* TASK STATEMENT
Please copy each line below that contains the word "agent".

Saved data entries:
.....
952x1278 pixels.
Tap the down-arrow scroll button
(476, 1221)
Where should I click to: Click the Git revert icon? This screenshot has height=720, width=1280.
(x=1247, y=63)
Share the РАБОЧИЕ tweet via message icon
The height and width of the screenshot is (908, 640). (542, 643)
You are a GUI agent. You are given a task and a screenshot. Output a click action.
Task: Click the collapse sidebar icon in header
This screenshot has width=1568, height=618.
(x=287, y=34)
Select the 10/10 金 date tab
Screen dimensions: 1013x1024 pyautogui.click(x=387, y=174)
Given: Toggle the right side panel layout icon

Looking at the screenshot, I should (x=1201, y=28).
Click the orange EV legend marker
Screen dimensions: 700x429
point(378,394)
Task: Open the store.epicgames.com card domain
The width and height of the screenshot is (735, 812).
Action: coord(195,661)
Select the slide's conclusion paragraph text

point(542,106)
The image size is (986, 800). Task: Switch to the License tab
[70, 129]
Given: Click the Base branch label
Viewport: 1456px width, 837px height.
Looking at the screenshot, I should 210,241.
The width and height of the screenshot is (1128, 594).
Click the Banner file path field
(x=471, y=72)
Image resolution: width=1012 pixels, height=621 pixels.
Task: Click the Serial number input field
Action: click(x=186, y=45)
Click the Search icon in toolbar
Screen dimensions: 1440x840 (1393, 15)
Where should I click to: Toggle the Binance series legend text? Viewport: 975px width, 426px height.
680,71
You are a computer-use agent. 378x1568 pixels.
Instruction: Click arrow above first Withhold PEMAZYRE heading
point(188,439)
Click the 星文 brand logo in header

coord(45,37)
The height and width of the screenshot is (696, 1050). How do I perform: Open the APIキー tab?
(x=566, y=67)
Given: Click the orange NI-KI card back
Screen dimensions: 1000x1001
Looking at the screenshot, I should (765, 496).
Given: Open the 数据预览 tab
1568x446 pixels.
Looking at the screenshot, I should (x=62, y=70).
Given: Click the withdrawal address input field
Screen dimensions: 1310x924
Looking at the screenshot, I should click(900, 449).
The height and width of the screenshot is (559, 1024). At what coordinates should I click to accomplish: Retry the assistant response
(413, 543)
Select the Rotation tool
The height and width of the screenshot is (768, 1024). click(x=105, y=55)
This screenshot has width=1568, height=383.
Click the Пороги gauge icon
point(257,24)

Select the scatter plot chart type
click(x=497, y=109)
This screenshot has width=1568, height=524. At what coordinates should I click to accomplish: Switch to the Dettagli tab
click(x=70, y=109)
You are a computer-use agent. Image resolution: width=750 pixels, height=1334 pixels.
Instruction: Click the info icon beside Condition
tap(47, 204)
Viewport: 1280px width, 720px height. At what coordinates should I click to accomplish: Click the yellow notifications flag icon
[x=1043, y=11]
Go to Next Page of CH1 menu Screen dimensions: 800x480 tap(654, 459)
.....
* ANSWER SPACE
You are a GUI agent. You are given a task and a screenshot. Output a click action.
You are a computer-use agent. 378x1568 pixels.
You are a computer-use agent. Image resolution: width=750 pixels, height=1334 pixels.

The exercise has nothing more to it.